Возьмем для примера «Портрет молодой женщины с можжевельником» Леонардо да Винчи (использованный в «Зеркале» в сцене приезда отца домой на побывку во время войны). Образы, создаваемые Леонардо, всегда поражают двумя своими особенностями. Во-первых, удивительной способностью художника рассмотреть объект извне, снаружи, со стороны как бы надмирностью взгляда, свойственной художникам такой категории, как Бах, Толстой. А во-вторых, свойством восприниматься в двоякопротивоположном смысле одновременно. Кажется невозможным описать впечатление, которое этот портрет Леонардо на нас производит. Невозможно даже с определенностью сказать, нравится нам эта женщина или нет, симпатична она или неприятна? Она одновременно и привлекает и отталкивает. В ней есть что-то невыразимо прекрасное и столь же отталкивающее, «дьявольское». Но дьявольское — отнюдь не в притягательно-романтическом смысле. Просто в ней есть что-то, лежащее по ту сторону добра и зла. Это обаяние с отрицательным знаком. В нашем восприятии при рассматривании портрета возникает некая тревожащая пульсация, непрерывная и почти неуловимая смена эмоции от восторга до брезгливого неприятия. Немножко рыхловатое лицо, чересчур широко расставленные глаза… В нем есть даже что-то дегенеративное и… прекрасное. В «Зеркале» этот портрет нам понадобился для того, чтобы сопоставить его с героиней, подчеркнуть как в ней, так и в актрисе АД. Тереховой, исполняющей главную роль, ту же самую способность быть обаятельной и отталкивающей одновременно.
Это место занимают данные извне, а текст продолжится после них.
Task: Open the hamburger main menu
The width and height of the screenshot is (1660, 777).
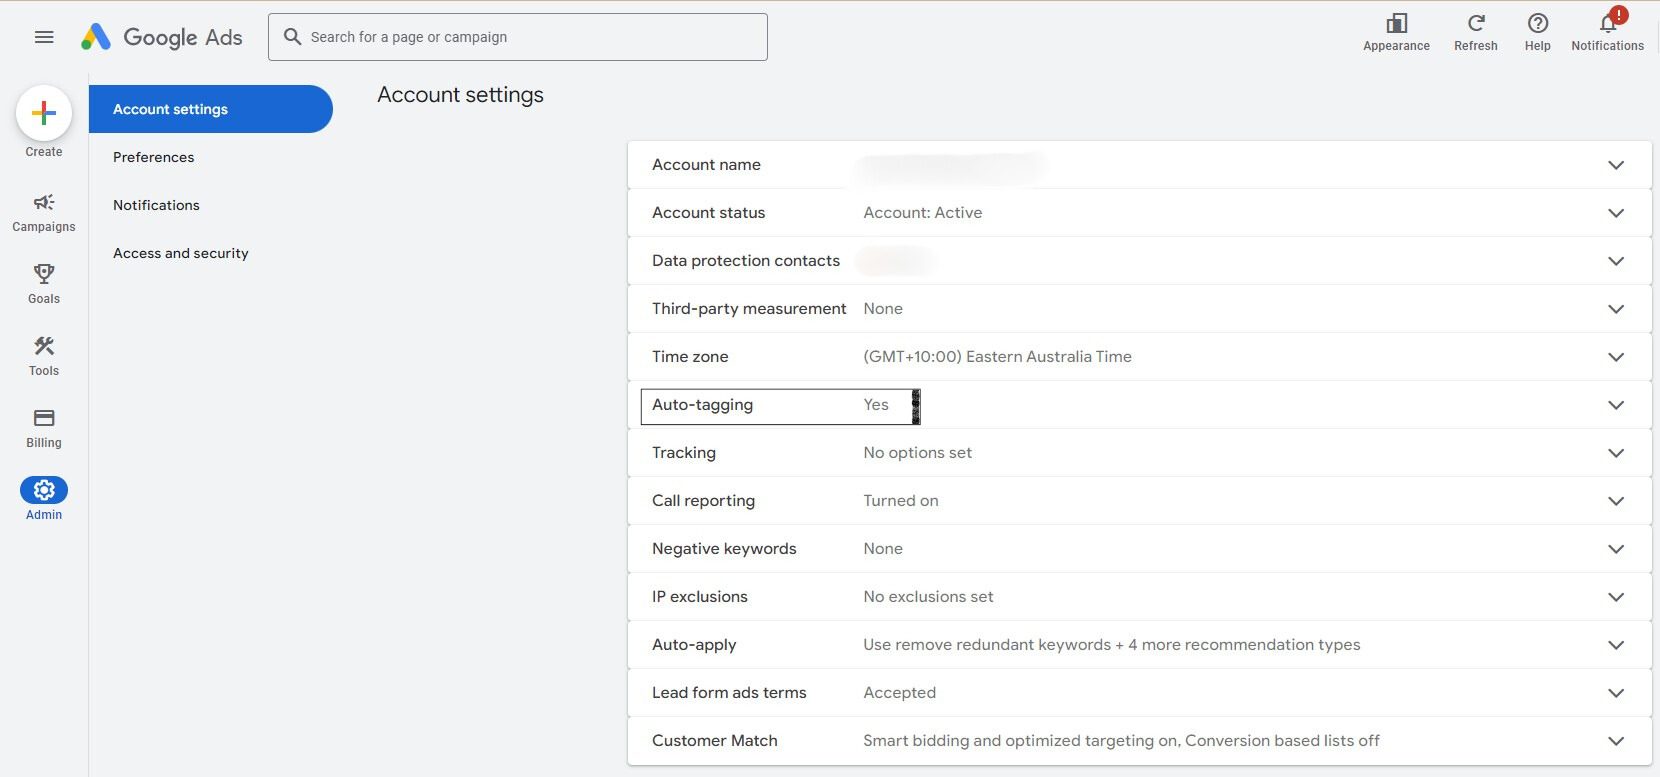Action: click(44, 37)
При этом попробуйте разложить портрет Леонардо на составляющие его элементы у вас ничего не получится. В любом случае такое разложение впечатления на элементы ничего не объяснит. Более того, сила эмоционального воздействия, оказываемого на нас изображением этой молодой женщины с можжевельником, зиждется как раз на этой самой невозможности предпочесть ту или иную деталь, выхваченную из контекста, невозможности предпочесть одно мгновенное впечатление другому, то есть обрести равновесие по отношению к созерцаемому нами образу. Перед нами открывается возможность взаимодействия с бесконечностью. В эту-то бесконечность с радостной, захватывающей поспешностью и устремляются наши разум и чувства.